--- BEGIN Input rows ---

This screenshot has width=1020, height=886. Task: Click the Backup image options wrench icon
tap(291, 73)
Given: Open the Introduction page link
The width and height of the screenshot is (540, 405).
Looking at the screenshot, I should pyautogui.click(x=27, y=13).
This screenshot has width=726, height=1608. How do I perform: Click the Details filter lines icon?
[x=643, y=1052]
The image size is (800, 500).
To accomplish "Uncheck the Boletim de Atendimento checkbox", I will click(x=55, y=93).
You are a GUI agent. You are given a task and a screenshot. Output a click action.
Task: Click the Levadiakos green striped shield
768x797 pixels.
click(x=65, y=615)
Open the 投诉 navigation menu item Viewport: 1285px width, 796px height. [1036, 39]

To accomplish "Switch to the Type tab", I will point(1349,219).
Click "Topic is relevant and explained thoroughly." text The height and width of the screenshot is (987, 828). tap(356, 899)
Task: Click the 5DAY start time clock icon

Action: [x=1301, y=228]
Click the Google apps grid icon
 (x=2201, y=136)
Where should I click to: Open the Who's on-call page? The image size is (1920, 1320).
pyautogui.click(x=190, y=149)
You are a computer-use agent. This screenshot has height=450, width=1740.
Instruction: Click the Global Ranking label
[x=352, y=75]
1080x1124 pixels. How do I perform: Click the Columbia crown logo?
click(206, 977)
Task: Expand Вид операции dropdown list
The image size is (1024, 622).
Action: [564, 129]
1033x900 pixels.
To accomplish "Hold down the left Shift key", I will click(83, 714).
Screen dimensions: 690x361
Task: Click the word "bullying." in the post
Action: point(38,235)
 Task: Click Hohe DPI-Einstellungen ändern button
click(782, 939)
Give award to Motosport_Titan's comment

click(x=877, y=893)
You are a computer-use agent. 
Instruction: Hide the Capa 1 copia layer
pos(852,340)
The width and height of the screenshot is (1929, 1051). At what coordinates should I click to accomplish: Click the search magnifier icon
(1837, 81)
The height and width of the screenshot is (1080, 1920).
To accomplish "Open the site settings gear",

--- END Input rows ---

What to work on. Lay out every item above as a numbered list, omitting blank lines.

Answer to the problem.
1. This screenshot has width=1020, height=886. Task: Click the Backup image options wrench icon
2. tap(291, 73)
3. Given: Open the Introduction page link
4. The width and height of the screenshot is (540, 405).
5. Looking at the screenshot, I should pyautogui.click(x=27, y=13).
6. This screenshot has width=726, height=1608. How do I perform: Click the Details filter lines icon?
7. [x=643, y=1052]
8. The image size is (800, 500).
9. To accomplish "Uncheck the Boletim de Atendimento checkbox", I will click(x=55, y=93).
10. You are a GUI agent. You are given a task and a screenshot. Output a click action.
11. Task: Click the Levadiakos green striped shield
12. 768x797 pixels.
13. click(x=65, y=615)
14. Open the 投诉 navigation menu item Viewport: 1285px width, 796px height. [1036, 39]
15. To accomplish "Switch to the Type tab", I will point(1349,219).
16. Click "Topic is relevant and explained thoroughly." text The height and width of the screenshot is (987, 828). tap(356, 899)
17. Task: Click the 5DAY start time clock icon
18. Action: [x=1301, y=228]
19. Click the Google apps grid icon
20.  (x=2201, y=136)
21. Where should I click to: Open the Who's on-call page? The image size is (1920, 1320).
22. pyautogui.click(x=190, y=149)
23. You are a computer-use agent. This screenshot has height=450, width=1740.
24. Instruction: Click the Global Ranking label
25. [x=352, y=75]
26. 1080x1124 pixels. How do I perform: Click the Columbia crown logo?
27. click(206, 977)
28. Task: Expand Вид операции dropdown list
29. The image size is (1024, 622).
30. Action: [564, 129]
31. 1033x900 pixels.
32. To accomplish "Hold down the left Shift key", I will click(83, 714).
33. Screen dimensions: 690x361
34. Task: Click the word "bullying." in the post
35. Action: point(38,235)
36.  Task: Click Hohe DPI-Einstellungen ändern button
37. click(782, 939)
38. Give award to Motosport_Titan's comment
39. click(x=877, y=893)
40. You are a computer-use agent. 
41. Instruction: Hide the Capa 1 copia layer
42. pos(852,340)
43. The width and height of the screenshot is (1929, 1051). At what coordinates should I click to accomplish: Click the search magnifier icon
44. (1837, 81)
45. The height and width of the screenshot is (1080, 1920).
46. To accomplish "Open the site settings gear",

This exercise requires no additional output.